Key articles of association
The articles of association are one of the most important documents in establishing a WFOE. These are the operating rules of the company and it is vital that they are properly structured, if they are not, you could run into problems later on. Unfortunately, many foreign investors make the mistake of regarding them as a simple formality and do not take the time to properly formulate them. When establishing a company with a limited life span of, say, 40 years, know what you are agreeing to. Here we highlight some of the articles, what they mean and what should be included.
Business scope article
The business scope article expresses the limits of your WFOE’s business practice. It needs to be a clear, honest assessment of your intended business scope while leaving the possibility for expansion.
Production scale article
This can be useful for expressing an exit strategy by linking production and profitability scales to unacceptable levels of business, thus permitting liquidation under such circumstances.
Liquidation audit article
A board of director’s resolution approves liquidation and termination in conjunction with the production scale article included in your articles of association. Liquidated assets are then paid in the following order: liquidation expenses, employees, outstanding taxes, secured debts, and other debts. Any funds remaining after business deregistration can be repatriated to the investors.
Total investment article
The relationship between your registered capital and your total investment capital can affect debt financing and the ability to obtain parent company loans. Clarity is important.

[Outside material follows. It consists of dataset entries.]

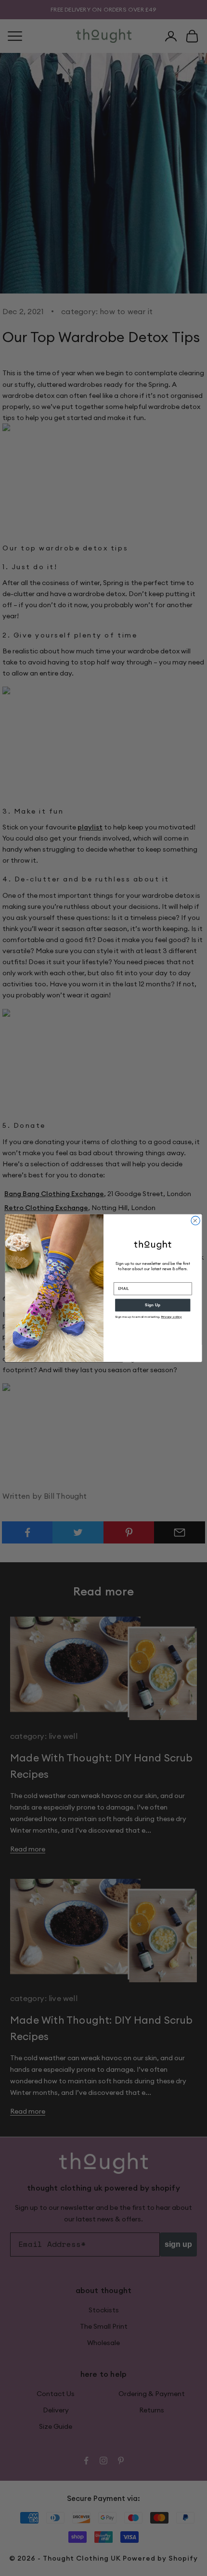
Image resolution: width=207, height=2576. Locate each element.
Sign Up (152, 1305)
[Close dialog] (195, 1220)
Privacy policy (171, 1317)
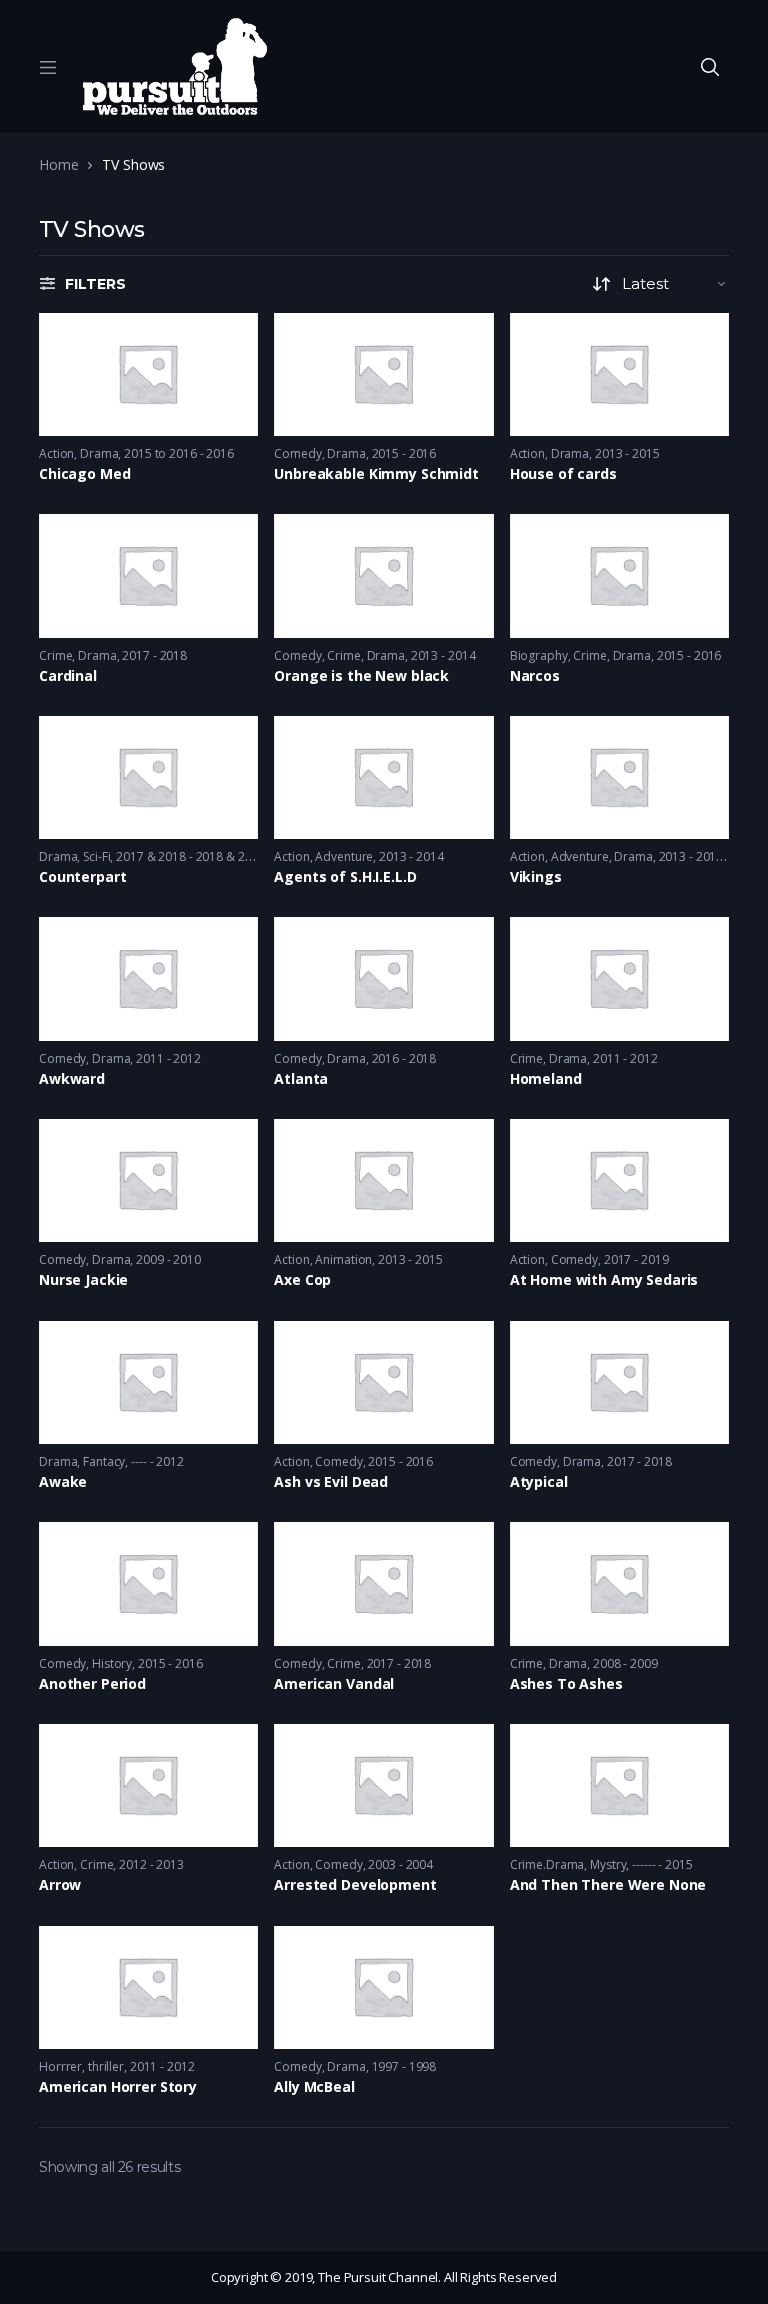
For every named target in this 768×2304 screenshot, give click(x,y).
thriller (106, 2066)
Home (58, 164)
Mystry (608, 1864)
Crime (55, 655)
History (112, 1663)
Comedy (297, 453)
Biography (539, 655)
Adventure (344, 856)
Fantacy (104, 1461)
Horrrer (60, 2066)
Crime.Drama (547, 1864)
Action (56, 453)
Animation (343, 1259)
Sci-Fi (96, 856)
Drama (99, 453)
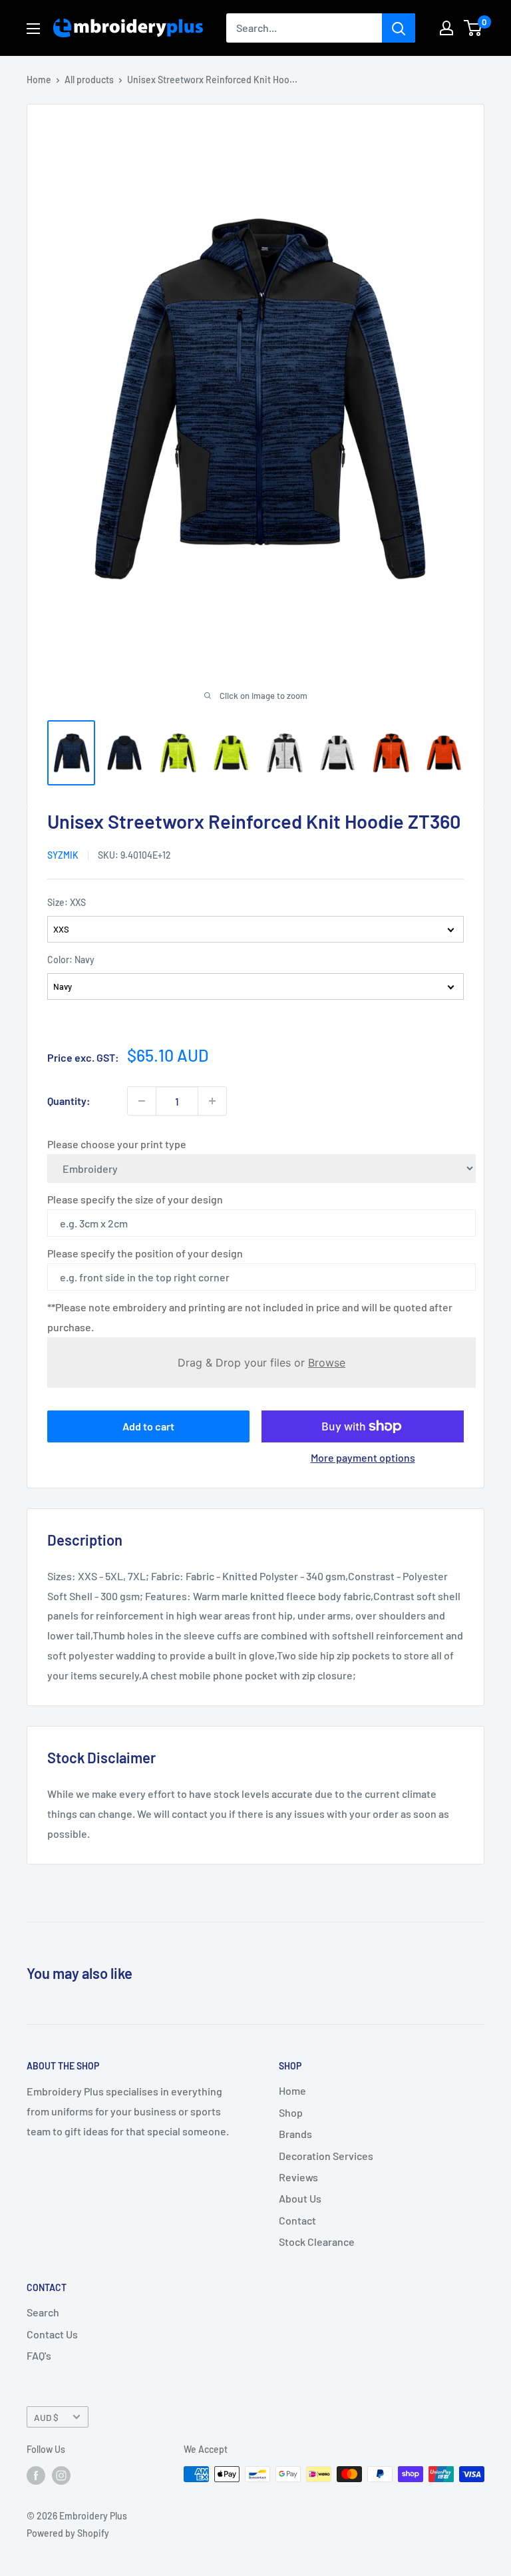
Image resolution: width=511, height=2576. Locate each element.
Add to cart (148, 1426)
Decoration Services (326, 2155)
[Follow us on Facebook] (36, 2475)
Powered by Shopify (68, 2533)
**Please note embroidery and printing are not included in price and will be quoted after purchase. (249, 1317)
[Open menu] (33, 28)
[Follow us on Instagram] (61, 2475)
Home (39, 79)
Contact (297, 2220)
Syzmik (63, 855)
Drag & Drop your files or (261, 1362)
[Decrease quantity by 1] (142, 1101)
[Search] (398, 28)
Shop (291, 2112)
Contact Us (52, 2334)
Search (43, 2312)
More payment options (363, 1457)
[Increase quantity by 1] (212, 1101)
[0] (473, 28)
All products (89, 79)
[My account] (446, 28)
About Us (300, 2198)
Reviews (298, 2177)
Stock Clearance (317, 2241)
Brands (295, 2133)
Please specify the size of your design (135, 1199)
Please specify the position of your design (145, 1253)
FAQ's (39, 2355)
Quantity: (68, 1100)
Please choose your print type (116, 1144)
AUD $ (46, 2417)
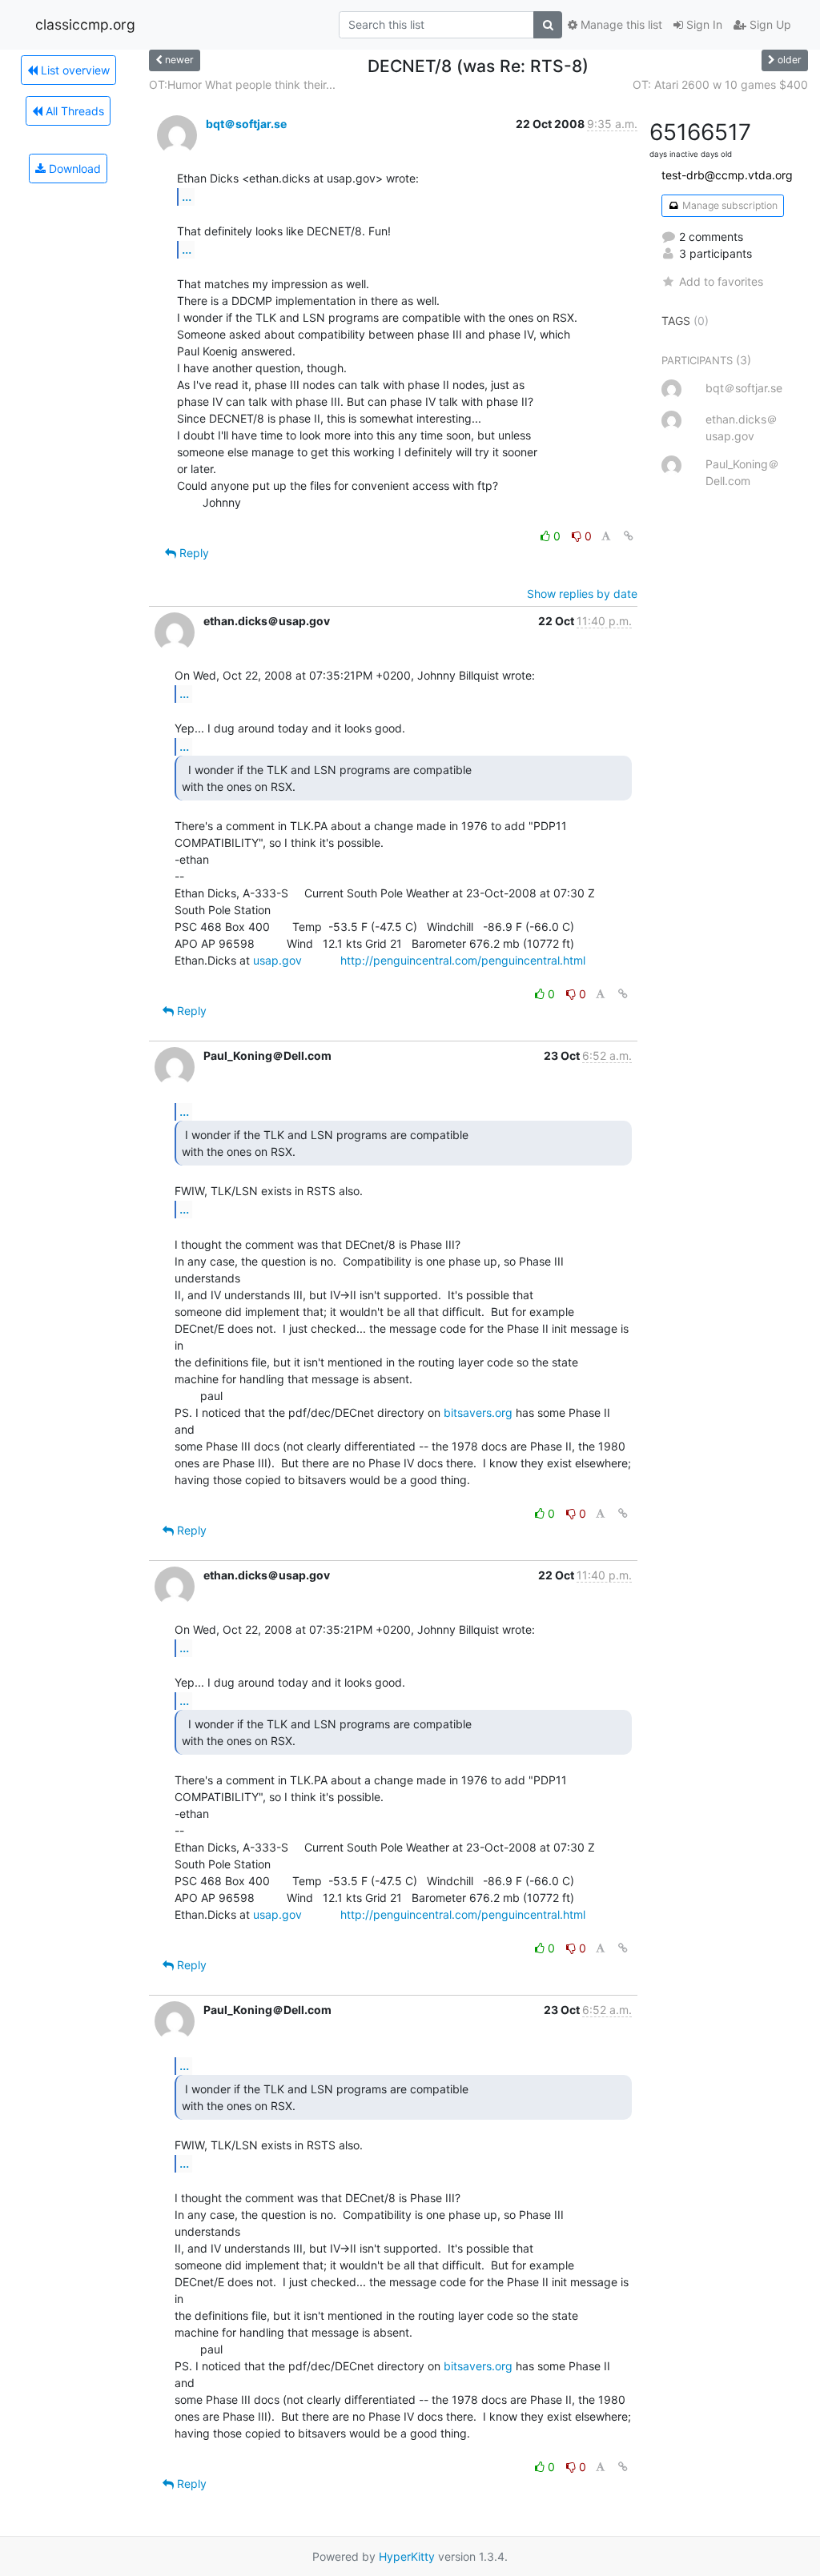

Profits repatriation article
This gives the parent company the right to bill the WFOE for services, royalties, and R&D costs for example. This will make it easier to overlay expenses, send money out as an invoice payment and save on your profits tax bill.
Trade union article
In China, the staff has the right to form a trade union but not to strike. They can however, elect a representative that you will need to deal with. It is wise to attempt to control the union’s budget and influence its expenditure. The articles of association should be studied in great detail and redrafted to fit your business situation. Once completed, they need to be translated into Chinese. It is important to note that the Chinese language version of your articles of association will take legal precedence over any other version. For these reasons, this stage of the application needs to be handled with the utmost precision and care.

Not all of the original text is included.